Copy out everything from the line containing "Where should I click to: Select" down to the end of the rows, word for word, but leave the pictures out of your answer.

### Exercise input ###

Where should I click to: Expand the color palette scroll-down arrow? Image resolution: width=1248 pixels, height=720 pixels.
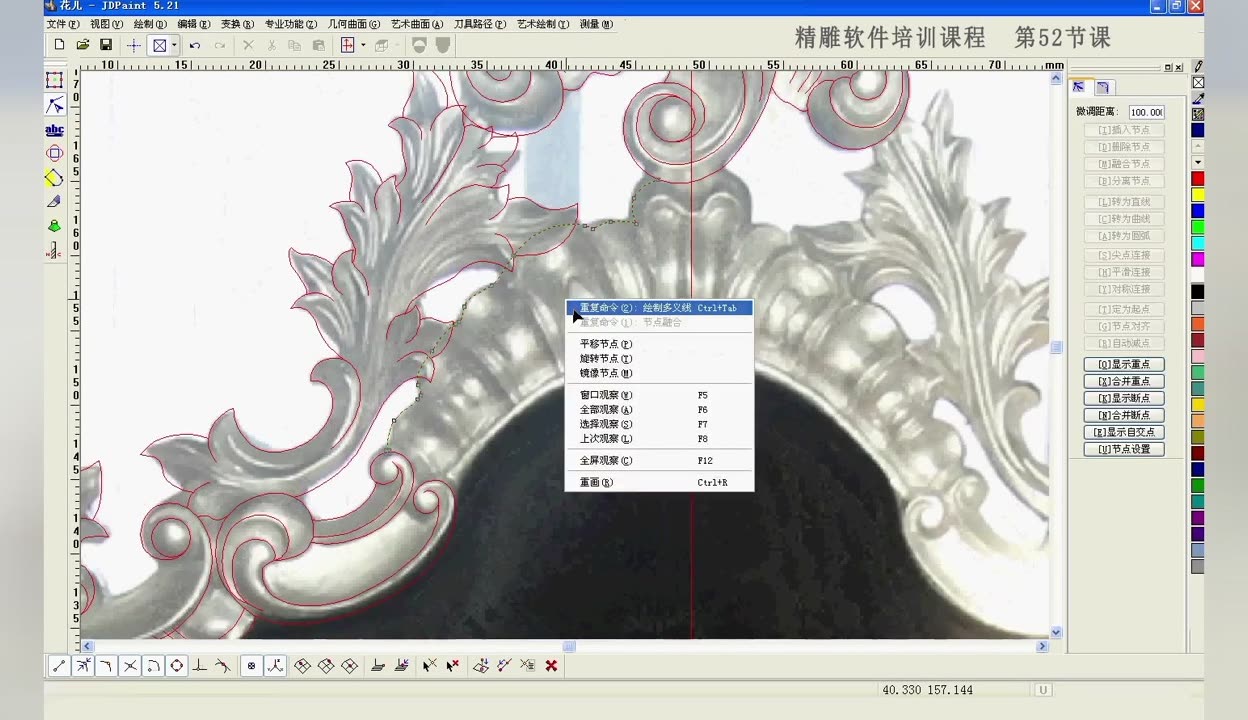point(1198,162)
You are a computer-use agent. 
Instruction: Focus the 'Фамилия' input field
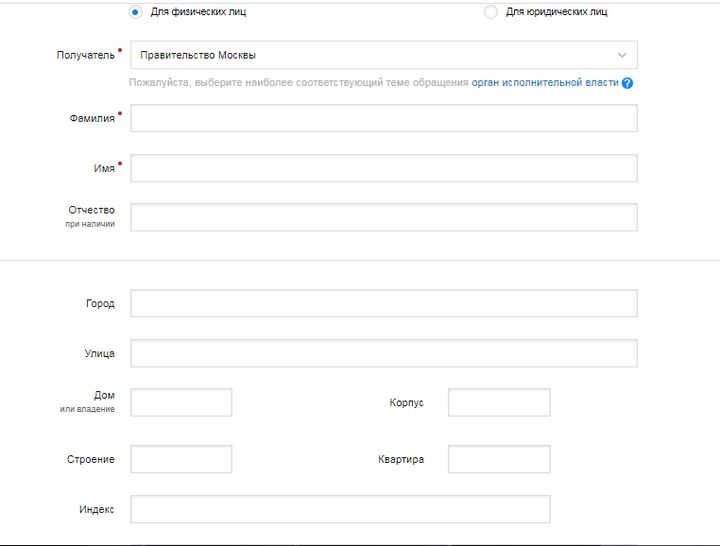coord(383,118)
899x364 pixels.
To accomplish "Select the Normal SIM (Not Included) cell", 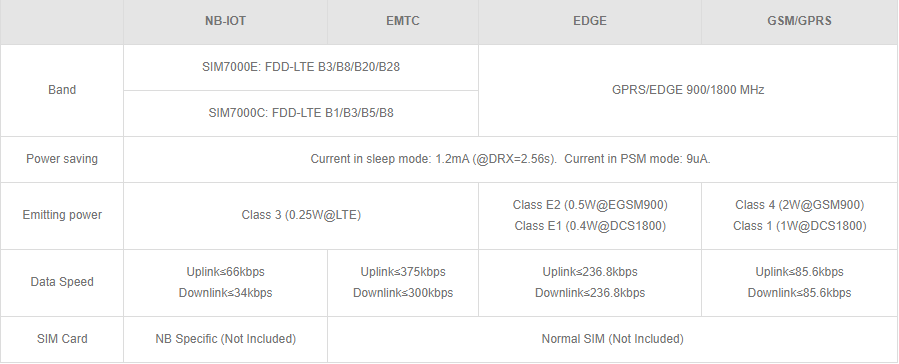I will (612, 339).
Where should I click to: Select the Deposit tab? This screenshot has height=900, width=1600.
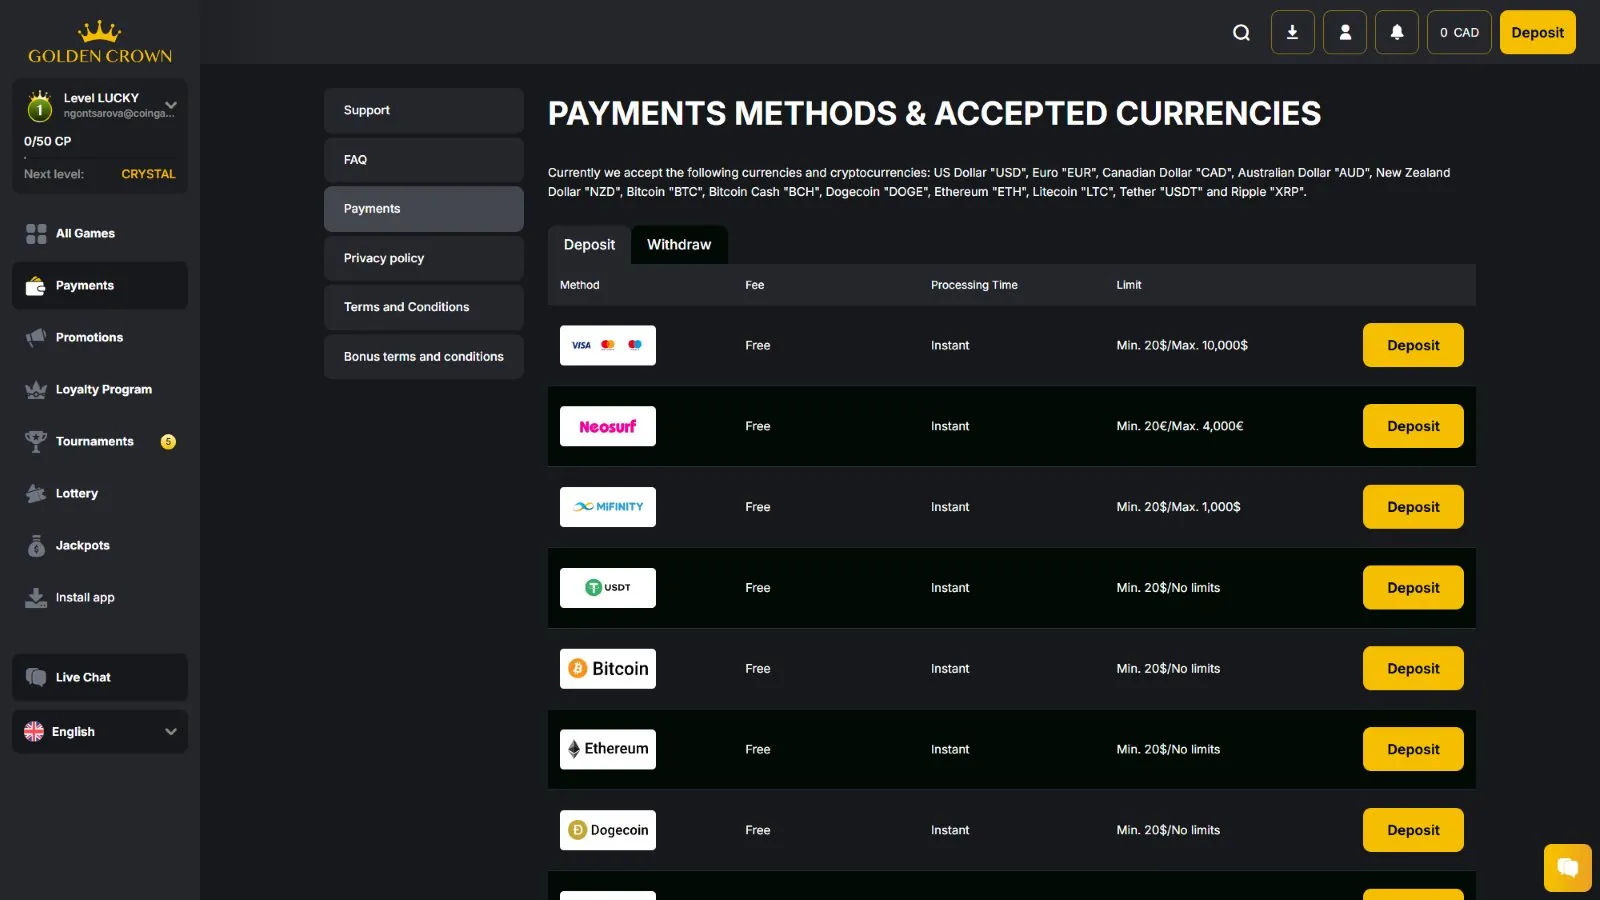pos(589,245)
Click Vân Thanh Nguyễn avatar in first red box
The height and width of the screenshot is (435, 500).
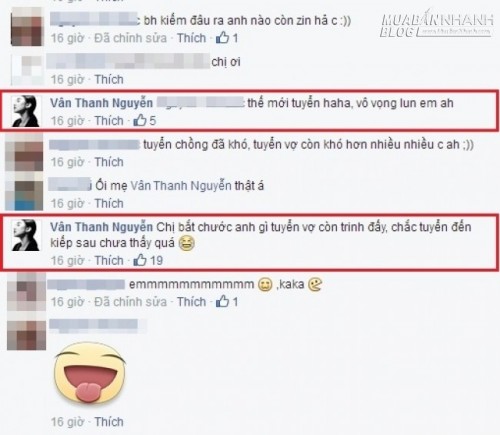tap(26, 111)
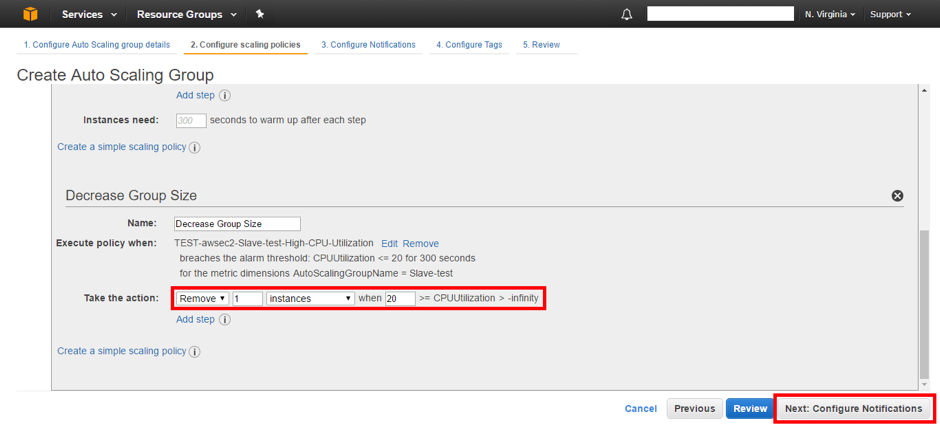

###

▶ _Output for this exercise_
Where should I click to: Select the Deposit tab? This screenshot has height=900, width=1600.
pos(589,245)
Click Vân Thanh Nguyễn avatar in first red box
The height and width of the screenshot is (435, 500).
tap(26, 111)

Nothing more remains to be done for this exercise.